Paraperipatus is a genus of velvet worms in the family Peripatopsidae. The number of legs vary within species as well as among species in this genus and can range from as few as 21 pairs (e.g., in P. ceramensis) up to 27 pairs in males and 29 pairs in females (both in P. papuensis). The maximum number of leg pairs recorded in this genus (29) is also the maximum number of leg pairs found in the family Peripatopsidae. This genus exhibits matrotrophic viviparity, that is, mothers in this genus retain eggs in their uteri and supply nourishment to their embryos, but without any placenta.

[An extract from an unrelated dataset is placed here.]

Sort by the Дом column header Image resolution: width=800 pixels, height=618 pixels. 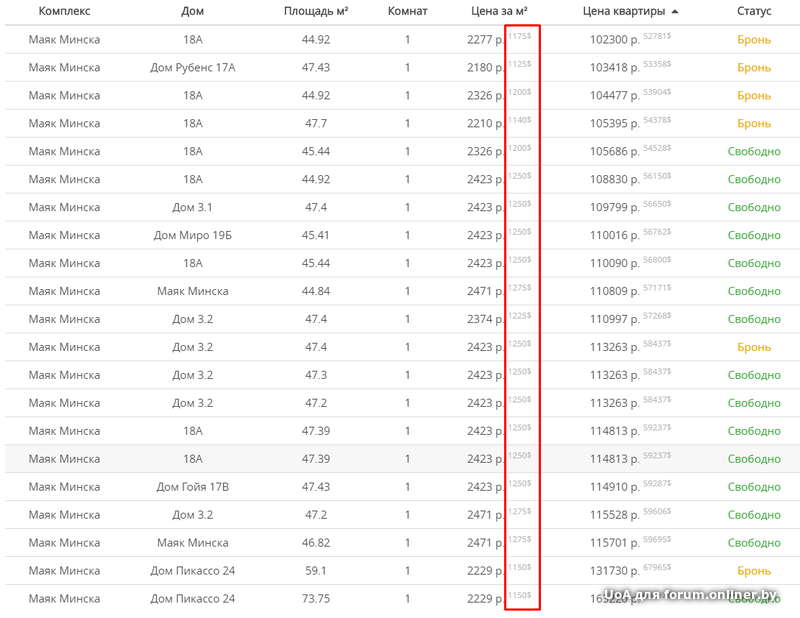pyautogui.click(x=192, y=12)
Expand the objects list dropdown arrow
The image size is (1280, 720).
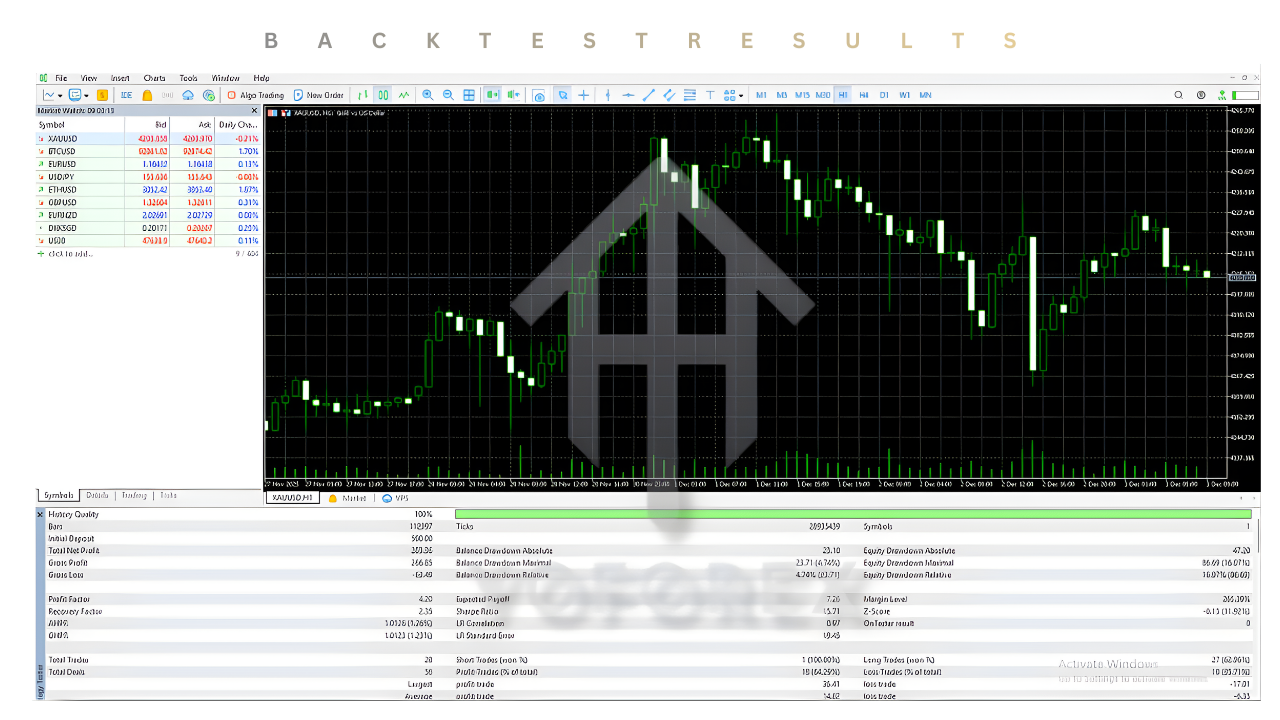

Species in this genus are found in New Guinea and Maluku, Indonesia.

Species
The genus contains the following species:

 Paraperipatus ceramensis (Muir & Kershaw, 1909)
 Paraperipatus keiensis Horst, 1923
 Paraperipatus lorentzi Horst, 1910
 Paraperipatus novaebritanniae (Willey, 1898) 
 Paraperipatus papuensis (Sedgwick, 1910)
 Paraperipatus vanheurni Horst, 1922

Paraperipatus amboinensis Pflugfelder, 1948, Paraperipatus leopoldi Leloup 1931, Paraperipatus schultzei Heymons, 1912, and Paraperipatus stresemanni Bouvier, 1914 are considered nomina dubia by Oliveira et al., 2012.